Begin RECORDS TO USE
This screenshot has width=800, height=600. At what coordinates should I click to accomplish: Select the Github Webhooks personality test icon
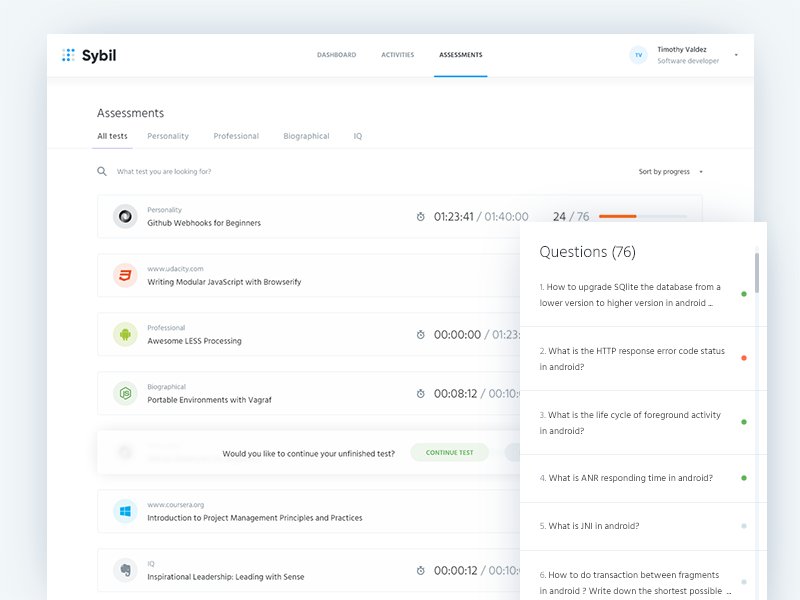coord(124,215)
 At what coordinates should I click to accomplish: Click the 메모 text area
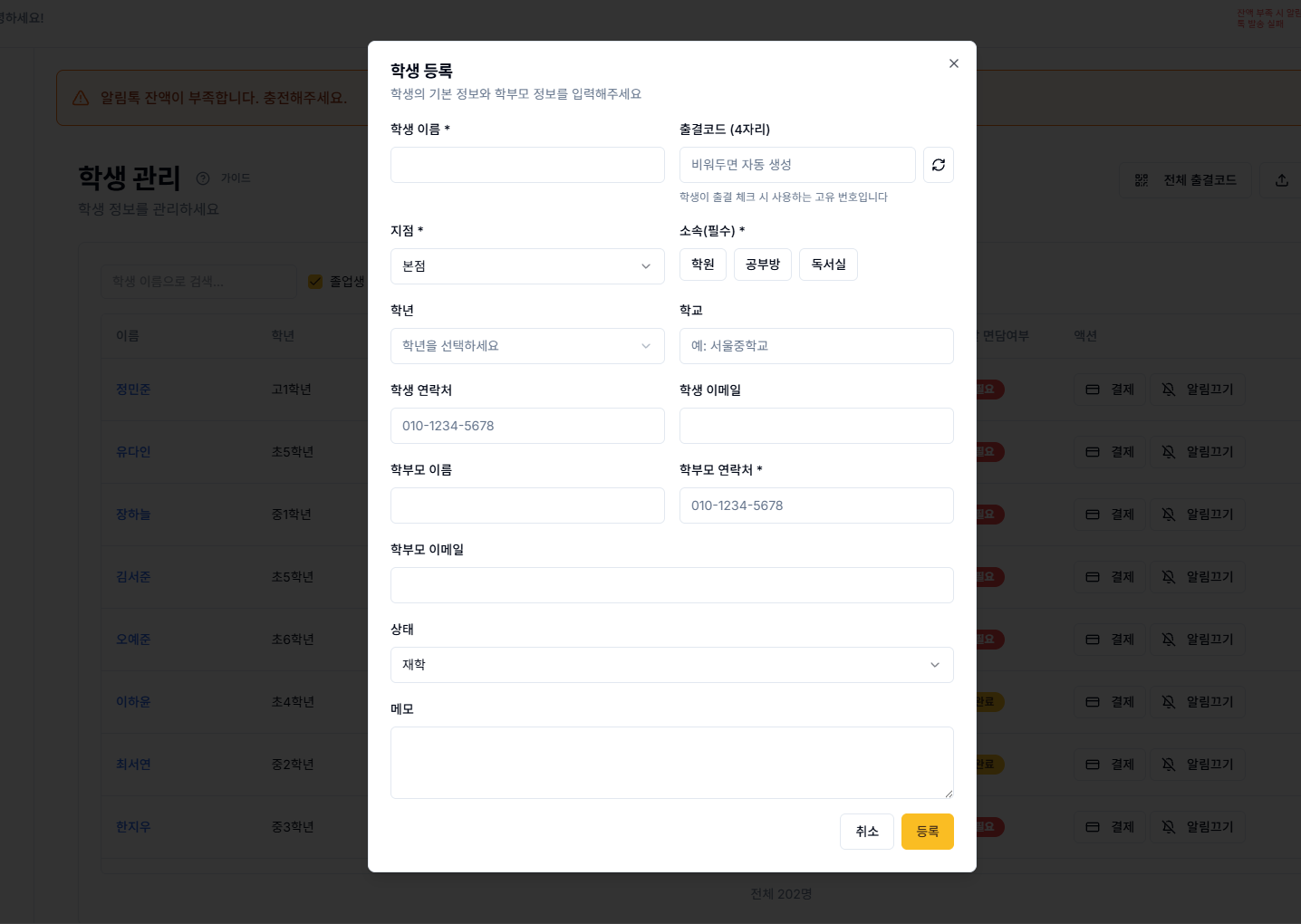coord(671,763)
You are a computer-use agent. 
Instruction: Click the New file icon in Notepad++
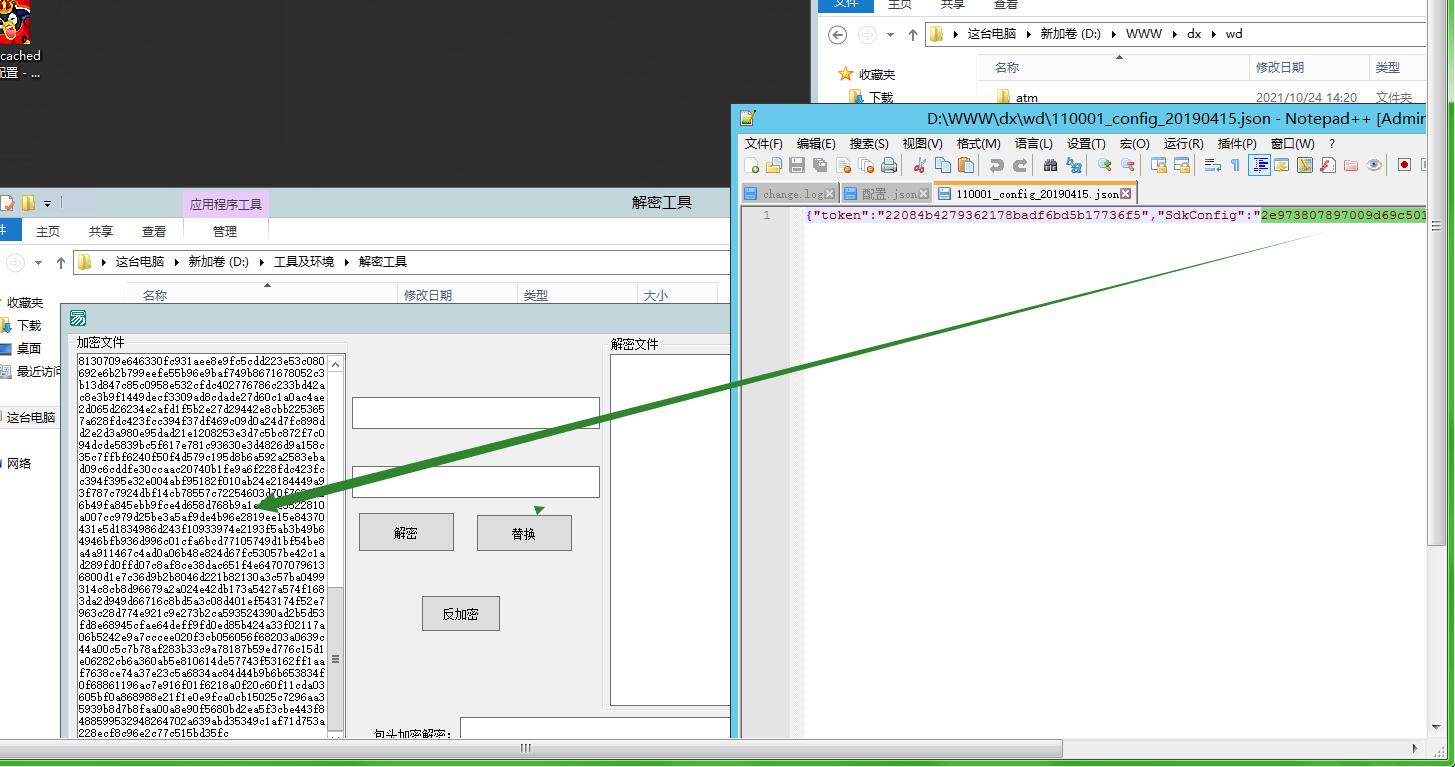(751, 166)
End RECORDS TO USE
Begin RECORDS TO USE
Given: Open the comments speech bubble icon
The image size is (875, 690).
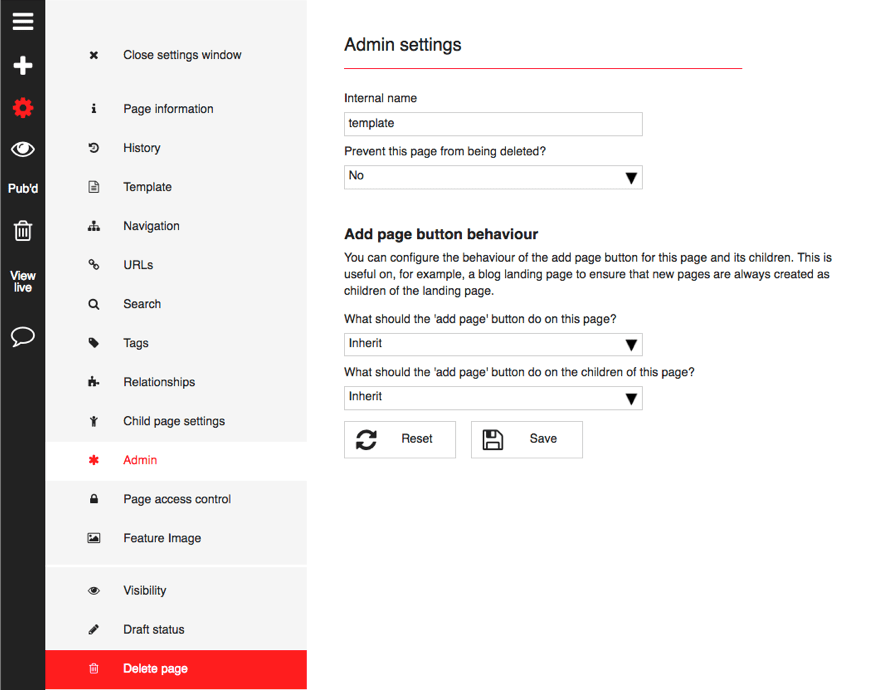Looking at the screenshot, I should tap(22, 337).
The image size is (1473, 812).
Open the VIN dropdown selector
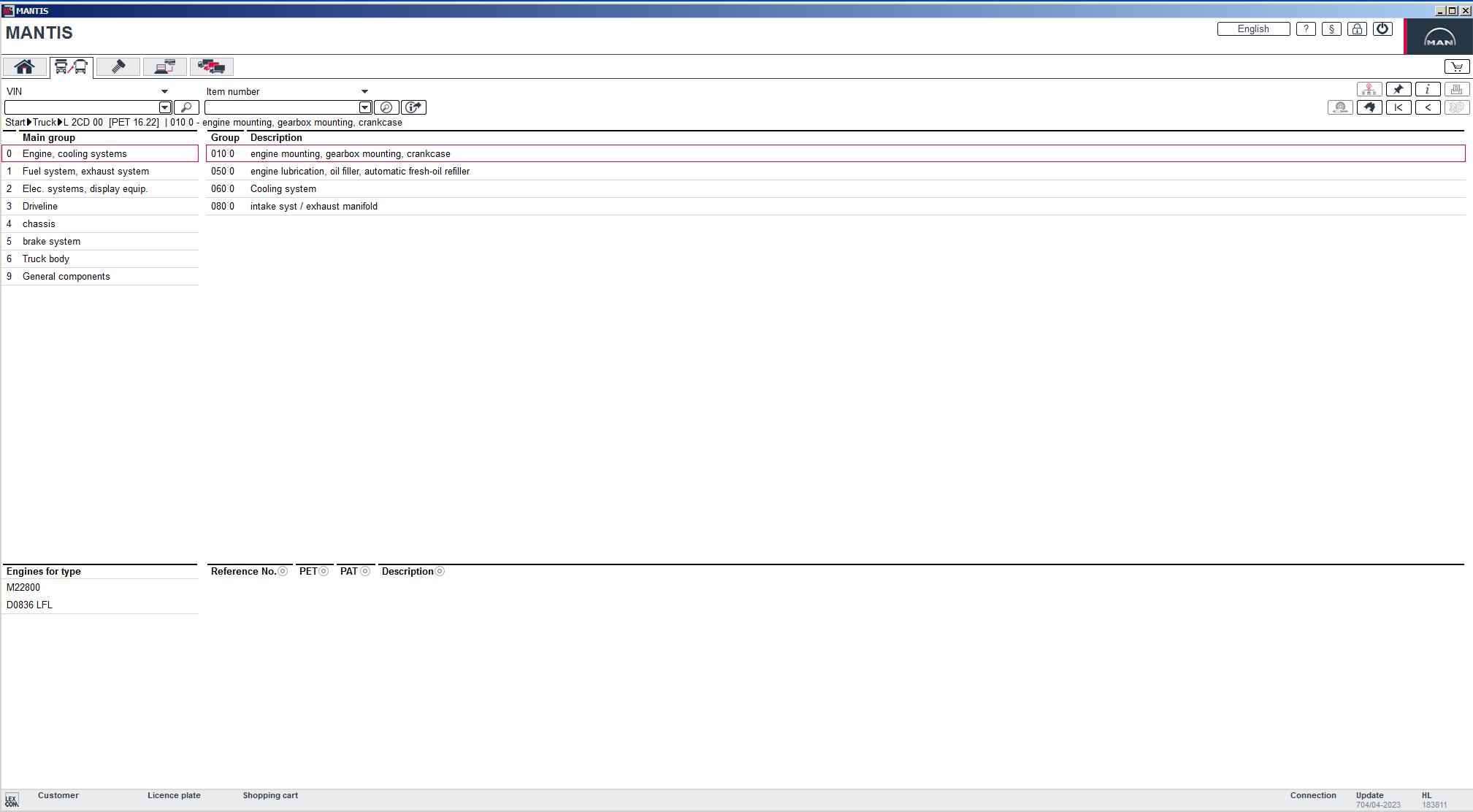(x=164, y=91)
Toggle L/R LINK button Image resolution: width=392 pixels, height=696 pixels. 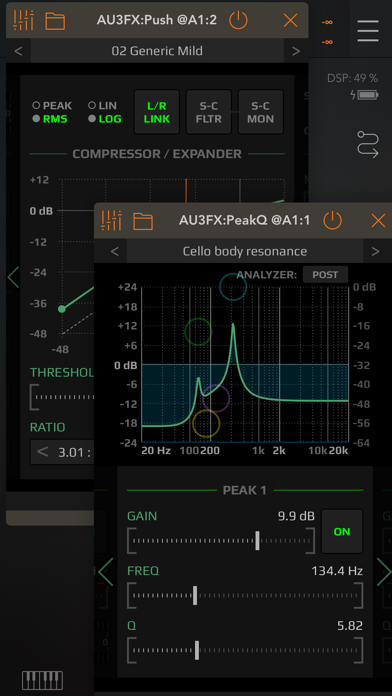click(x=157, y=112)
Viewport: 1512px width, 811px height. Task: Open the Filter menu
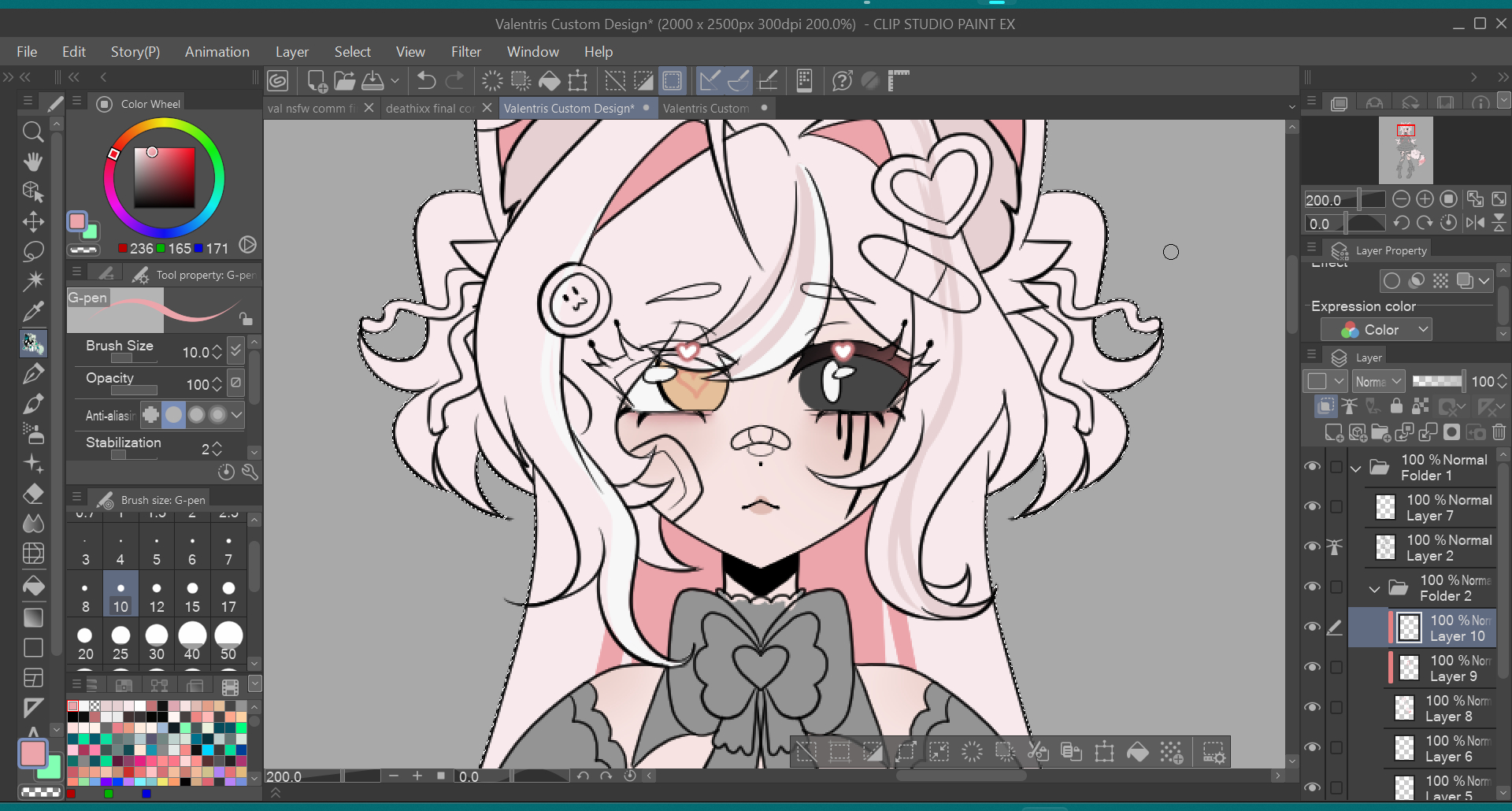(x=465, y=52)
End RECORDS TO USE
# AIM OF THE TASK
Starting at the line containing "Viewport: 1512px width, 811px" and ending after the line containing "(x=465, y=52)", rewrite that data with the requests included, scaling each answer coordinate by 0.65 and rounding to whole numbers with halves rounded up. Leave the numbers in the requests unchanged and omit the pictures.

# SOLUTION TO THIS PROBLEM
Viewport: 1512px width, 811px height. Task: Open the Filter menu
(x=302, y=34)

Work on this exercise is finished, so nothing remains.